IPAAM - Instituto de Proteção Ambiental do Estado do Amazonas (www.sds.am.gov.br)
27 de Fev de 2008

Um trabalho de investigação de três dias feito pelos fiscais do Instituto de Proteção Ambiental do Amazonas (Ipaam) levou a apreensão de seis metros cúbicos de madeira em pranchas (serrada) e 800 paus de escora extraídos ilegalmente do Parque Estadual do Rio Negro, localizado na divida de Manaus com o município de Novo Airão.

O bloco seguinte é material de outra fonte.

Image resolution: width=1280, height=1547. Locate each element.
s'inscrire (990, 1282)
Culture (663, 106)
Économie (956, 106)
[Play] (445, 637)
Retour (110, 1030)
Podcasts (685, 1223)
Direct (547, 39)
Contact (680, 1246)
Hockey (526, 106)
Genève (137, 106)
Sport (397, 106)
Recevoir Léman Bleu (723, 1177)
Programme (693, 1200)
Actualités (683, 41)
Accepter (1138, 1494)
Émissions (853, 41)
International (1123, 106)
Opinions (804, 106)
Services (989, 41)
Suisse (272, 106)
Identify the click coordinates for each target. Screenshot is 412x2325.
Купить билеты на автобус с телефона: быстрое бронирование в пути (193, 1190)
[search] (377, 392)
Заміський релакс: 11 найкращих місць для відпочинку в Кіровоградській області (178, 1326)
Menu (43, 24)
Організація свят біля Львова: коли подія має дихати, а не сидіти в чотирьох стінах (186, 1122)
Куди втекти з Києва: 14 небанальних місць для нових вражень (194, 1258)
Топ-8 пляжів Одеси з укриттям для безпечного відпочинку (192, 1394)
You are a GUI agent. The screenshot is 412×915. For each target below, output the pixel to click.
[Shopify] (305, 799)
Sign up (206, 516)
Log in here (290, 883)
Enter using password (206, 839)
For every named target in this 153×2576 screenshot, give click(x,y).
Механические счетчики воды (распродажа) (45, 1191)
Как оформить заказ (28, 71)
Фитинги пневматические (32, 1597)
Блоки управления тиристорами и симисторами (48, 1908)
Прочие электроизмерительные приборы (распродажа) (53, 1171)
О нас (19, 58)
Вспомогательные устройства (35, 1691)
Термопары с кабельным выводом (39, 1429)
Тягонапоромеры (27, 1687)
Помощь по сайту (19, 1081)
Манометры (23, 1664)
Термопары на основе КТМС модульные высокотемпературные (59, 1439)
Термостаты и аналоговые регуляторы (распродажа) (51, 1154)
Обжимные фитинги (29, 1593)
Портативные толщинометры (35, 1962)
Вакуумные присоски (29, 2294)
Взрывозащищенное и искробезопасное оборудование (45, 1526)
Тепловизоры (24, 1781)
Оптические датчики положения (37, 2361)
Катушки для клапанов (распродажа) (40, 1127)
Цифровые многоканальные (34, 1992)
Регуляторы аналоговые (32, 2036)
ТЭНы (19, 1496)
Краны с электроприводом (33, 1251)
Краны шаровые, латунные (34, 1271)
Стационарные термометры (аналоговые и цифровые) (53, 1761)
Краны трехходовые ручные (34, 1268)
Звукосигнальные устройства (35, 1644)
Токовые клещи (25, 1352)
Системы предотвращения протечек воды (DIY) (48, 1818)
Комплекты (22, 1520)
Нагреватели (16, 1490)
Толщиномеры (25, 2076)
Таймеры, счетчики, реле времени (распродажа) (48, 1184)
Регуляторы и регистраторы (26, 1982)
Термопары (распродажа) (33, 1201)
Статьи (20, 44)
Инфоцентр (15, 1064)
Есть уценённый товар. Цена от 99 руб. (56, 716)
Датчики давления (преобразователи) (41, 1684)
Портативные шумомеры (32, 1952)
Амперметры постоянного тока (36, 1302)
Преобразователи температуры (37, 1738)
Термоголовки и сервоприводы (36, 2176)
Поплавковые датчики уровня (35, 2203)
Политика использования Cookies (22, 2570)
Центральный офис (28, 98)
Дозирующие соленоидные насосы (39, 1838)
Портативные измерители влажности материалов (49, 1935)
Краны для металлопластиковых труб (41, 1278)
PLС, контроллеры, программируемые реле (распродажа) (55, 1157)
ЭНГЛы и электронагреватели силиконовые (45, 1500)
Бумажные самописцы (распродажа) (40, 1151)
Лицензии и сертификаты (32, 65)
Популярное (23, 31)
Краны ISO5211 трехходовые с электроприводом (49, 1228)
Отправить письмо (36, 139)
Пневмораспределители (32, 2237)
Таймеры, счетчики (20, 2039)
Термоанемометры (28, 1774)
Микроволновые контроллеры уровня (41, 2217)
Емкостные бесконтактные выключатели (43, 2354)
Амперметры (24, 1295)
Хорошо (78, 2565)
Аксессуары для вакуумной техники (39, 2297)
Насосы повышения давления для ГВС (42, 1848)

Os responsáveis pelo crime ambiental conseguiram fugir antes da chegada dos fiscais, mas informações de testemunhas das comunidades do entorno do parque e do Porto do Bariri, em São Raimundo, deram pistas para a identificação dos responsáveis pela madeira. Comunitários do entorno do Parque Estadual do Rio Negro, que ocupa uma área de 257.422 há e foi criado por meio do decreto estadual 16.497 de 2 de abril de 1995, denunciaram a ação de madeireiros na área. De acordo com os moradores, um barco chamado Deus é Amor, estava fazendo até três viagens por semana para transportar madeira extraída ilegalmente da unidade de conservação. Embora os responsáveis tenham fugido, o importante é que descobrimos a extração ilegal e a madeira vai parar de ser retirada. Além do mais, a identificação dos responsáveis é apenas questão de tempo, disse a gerente de Fiscalização Ambiental, Vanderléia Nascimento. A operação fiscalização começou no sábado e terminou ontem (26/02) pela manhã com a identificação da madeira no Porto do Bariri, próximo a ponte do bairro São Raimundo. A madeira foi provavelmente retirada do parque e trazida para Manaus de madrugada. O barco conseguiu se esconder dentro do parque, mas decidimos no domingo manter a vigilância acabamos encontrando a madeira em Manaus, conta Vanderléia. Foram apreendidos seis metros cúbicos de pranchas de madeira das espécies cedrinho, angelim e louro amarelo, utilizados na construção civil e na fabricação de móveis.